Hoy escribo para amplificar la voz de una madre: Ángela Tristancho. Una mujer que no solo perdió a su hija, sino que ha sido obligada a mendigar justicia durante años, enfrentando un sistema que una y otra vez le ha fallado.
Lo hago porque como madre reconocí lo que significa el miedo cuando vi por primera vez los ojos de mis pequeñas acompañados de su fragilidad, la misma con la que tendrían que enfrentar un mundo que para ellas es más peligroso. Pensar en el dolor de una madre que pierde a su hija es algo que, aunque lo intente, nunca podré dimensionar por completo. Pero sí puedo empatizar, alzar la voz y acompañarla. Antes, ahora y siempre.

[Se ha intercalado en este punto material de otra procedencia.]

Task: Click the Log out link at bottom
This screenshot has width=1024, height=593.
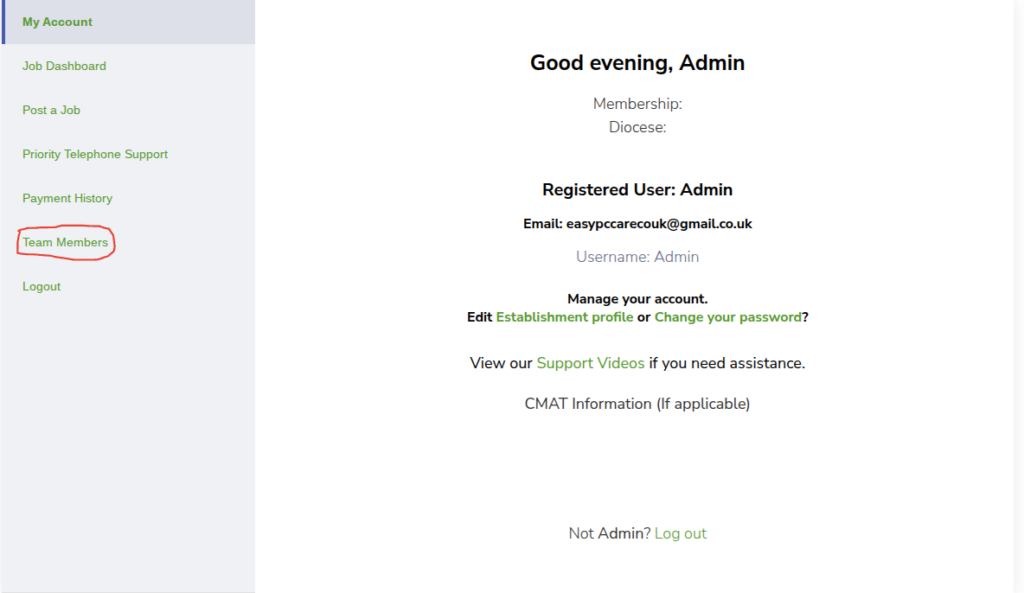Action: (x=680, y=534)
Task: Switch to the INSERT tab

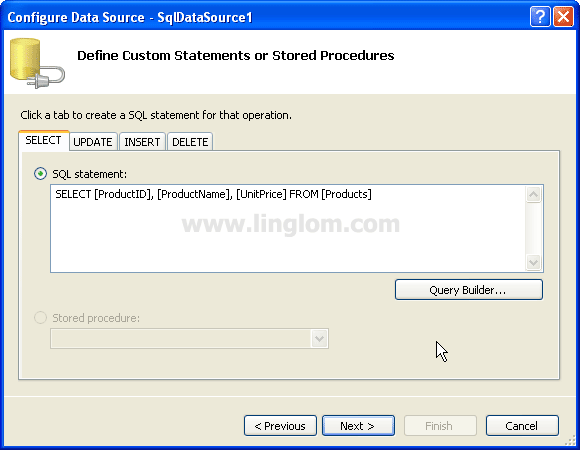Action: coord(142,142)
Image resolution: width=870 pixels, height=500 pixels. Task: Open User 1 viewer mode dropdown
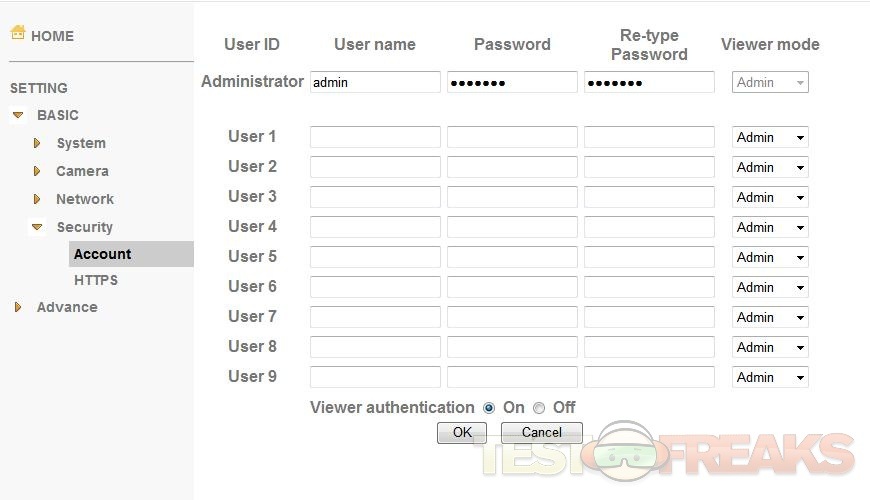coord(770,138)
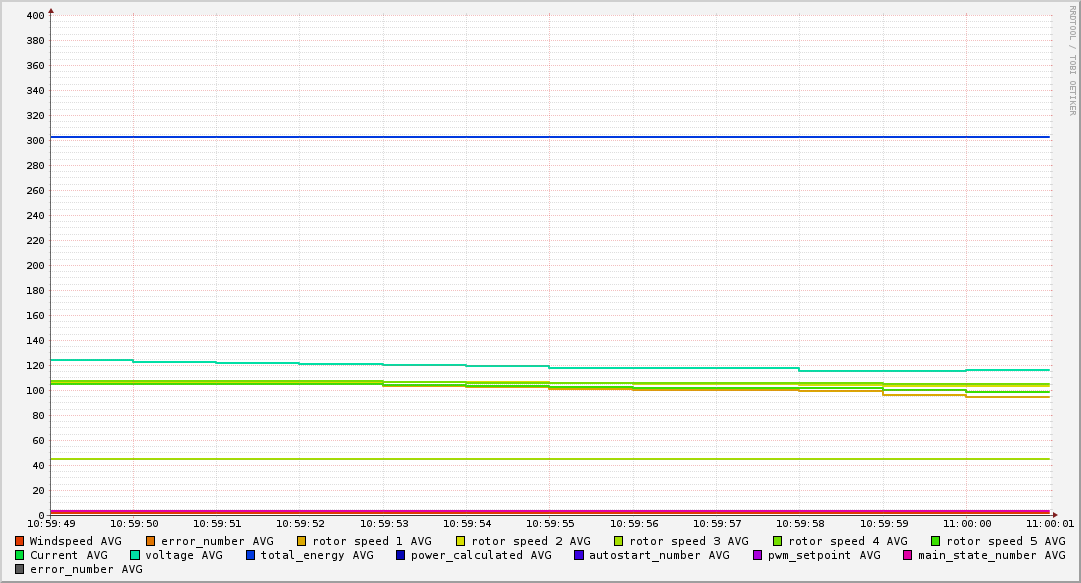Click the red Windspeed AVG legend swatch
This screenshot has height=583, width=1081.
19,541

Ángela Lucía Sánchez tenía 13 años. Rescataba animalitos, los curaba con ternura, tenía un corazón enorme, como lo describe su mamá. Era una niña inocente e indefensa. Una niña que fue asesinada brutalmente la noche del 25 de junio de 2017. Su feminicidio fue un crimen atroz, lleno de sevicia, cometido en medio de la oscuridad… pero sobre todo de la negligencia institucional.
Desde entonces, su madre no ha parado de gritar, de exigir, de escribir justicia. Pero esa justicia, en este país, además de ciega, ha sido coja, torpe y profundamente indiferente.
La impunidad que duele más que el crimen
En 2017, las investigaciones, respaldadas por pruebas forenses, ADN y testimonios, apuntaron a un nombre: Wílmar Fabián Macías Cubides. El allanamiento a su vivienda permitió recuperar prendas con rastros de sangre de Ángela Lucía. Fue capturado en agosto de ese año y, en 2022, condenado a 33 años de prisión por homicidio agravado.
Parecía el primer paso hacia una verdad reparadora. Pero no. La justicia tenía otras ideas.
Una de las primeras bofetadas para la familia llegó cuando un juez le otorgó casa por cárcel, argumentando que el condenado no representaba un peligro para la sociedad.
Y como si fuera poco, en segunda instancia, tras una apelación de su defensa, Wílmar fue dejado en libertad, bajo el argumento de que “no había pruebas suficientes” para ubicarlo en la escena del crimen.
Absurdo, sí. Doloroso, también. Pero, lamentablemente, cotidiano en un sistema que revictimiza sin pudor, pues a pesar de los argumentos que hoy han dado las autoridades, lo cierto es que una vez más la impunidad ha imperado, indolente al sufrimiento de quienes sobreviven a un feminicidio tan reprochable.
Nunca es hora de callar
Hoy, Ángela Tristancho alza su voz con verdad y con la dignidad de quien ya no tiene nada que temer:
“Manifiesto mi indignación absoluta ante la libertad de su homicida Wilmar Fabián Macías. Estamos ante un caso indignante; ante una decisión que la magistrada tomó, a mi juicio, a las carreras, sin saber el trasfondo de lo sucedido. También me indigna que todo el trabajo investigativo de la Fiscalía, jueces, policías, médicos forenses, psicólogos forenses, investigadores, etc., etc., quede en la basura. Y lo peor: que ante esta libertad del homicida, el Estado deba pagarle indemnización, pasando de victimario a víctima.”
“Ya he soportado la prueba más dura que una madre puede pasar: perder a su hija de esa manera. Que lo demás que me pueda pasar, poco me interesa. Solo quiero que se haga justicia. Que el crimen de mi hija no quede en la impunidad… Vuelvo y digo: Mientras los muertos no sean tus muertos, no entenderás la dimensión de lo que pasa.”
Desde esta columna, desde mi voz y desde la Fundación Sobreviviente, nos solidarizamos con ella. Con su dolor. Con su causa. Porque recordar también es resistir, y replicar es una forma de exigir justicia.
Exigimos que ninguna madre tenga que recorrer los pasillos judiciales mientras el asesino de su hija sonríe desde su casa, con libertad, con impunidad, con burla.
Hoy esta columna es por la pequeña Ángela Lucía.
Por su madre.
Por todas.
Por las que están.
Por las que ya no.
Porque la vergüenza y el silencio deben cambiar de bando. Y porque la justicia debe representarse desde la dignidad, la verdad y la reparación real.